CINTIA L. ARIAS; CARLOS S. ANDREO; MARÍA F. DRINCOVICH ; MARIEL C. GERRARD WHEELER

Salta

Congreso; 3rd Latin American Protein Society Meeting; 2010

Latin American Protein Society

A. thaliana contains four malic enzymes (ME 1-4) to catalyze the oxidative decarboxylation of malate in the presence of NADP. These proteins share a high degree of sequence similarity but differ in tissue and cellular compartment expression, kinetic properties and metabolic regulation1-3. ME2 is the only one located in the cell cytosol showing a constitutive pattern of expression1,3 and it is responsible for the major part of NADP-ME activity in mature plant tissues1. In this work, the regulation of this key enzyme by ATP and fumarate was investigated by kinetic analysis, fluorescence studies and mutagenesis approach. ATP acted as an inhibitor of the enzyme activity at high substrates concentration. However, at lower substrates concentration this nucleotide behaves as an activator. Interestingly, the activation peak is reached at malate and NADP concentrations near Km values, which would be important in vivo. In addition, quenching of tryptophan fluorescence experiments indicated that fumarate has two binding sites on ME2. This organic acid produced an increase in ME2 activity by binding to an allosteric site present in this isoform.

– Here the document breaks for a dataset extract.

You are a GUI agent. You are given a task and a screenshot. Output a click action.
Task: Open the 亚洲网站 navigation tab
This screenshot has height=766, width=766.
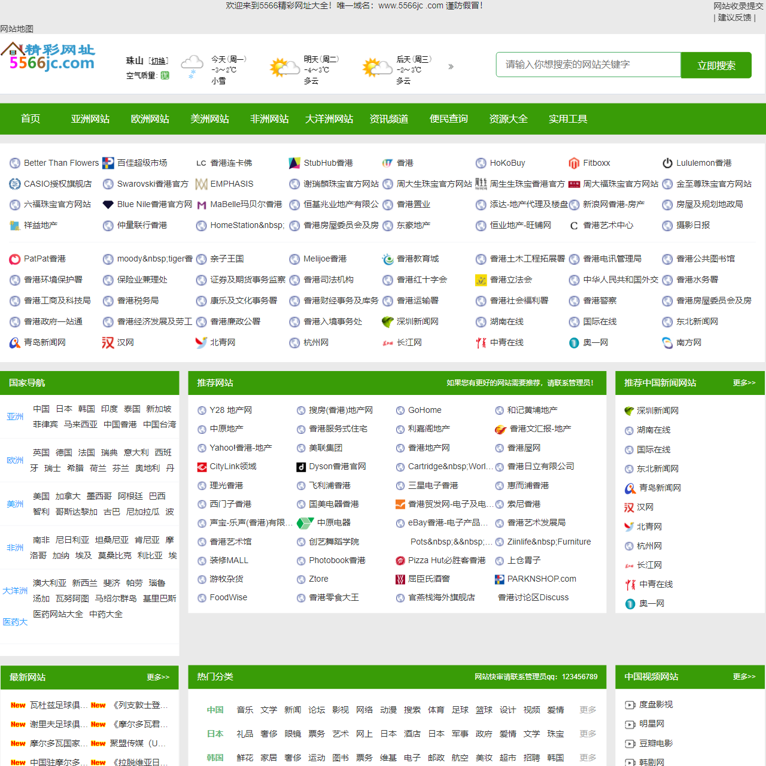(x=90, y=119)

However, at higher concentrations could also bind to the active site causing a competitive inhibition with respect to the substrate malate. The characterization of ME3 and ME2R115A mutant, which are not activated by fumarate, confirm this hypothesis. Thus, the physiological context might also be controlling the malic enzyme activity in planta, through changes in the metabolite and substrates concentrations.